== Listed entries

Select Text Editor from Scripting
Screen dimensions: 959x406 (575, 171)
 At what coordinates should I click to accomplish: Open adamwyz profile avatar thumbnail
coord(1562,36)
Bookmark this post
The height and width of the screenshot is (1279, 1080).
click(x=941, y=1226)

====

*What you have to do*:
Copy each line above exactly as it stands.

*Answer area*:
Select Text Editor from Scripting
Screen dimensions: 959x406 (575, 171)
 At what coordinates should I click to accomplish: Open adamwyz profile avatar thumbnail
coord(1562,36)
Bookmark this post
The height and width of the screenshot is (1279, 1080).
click(x=941, y=1226)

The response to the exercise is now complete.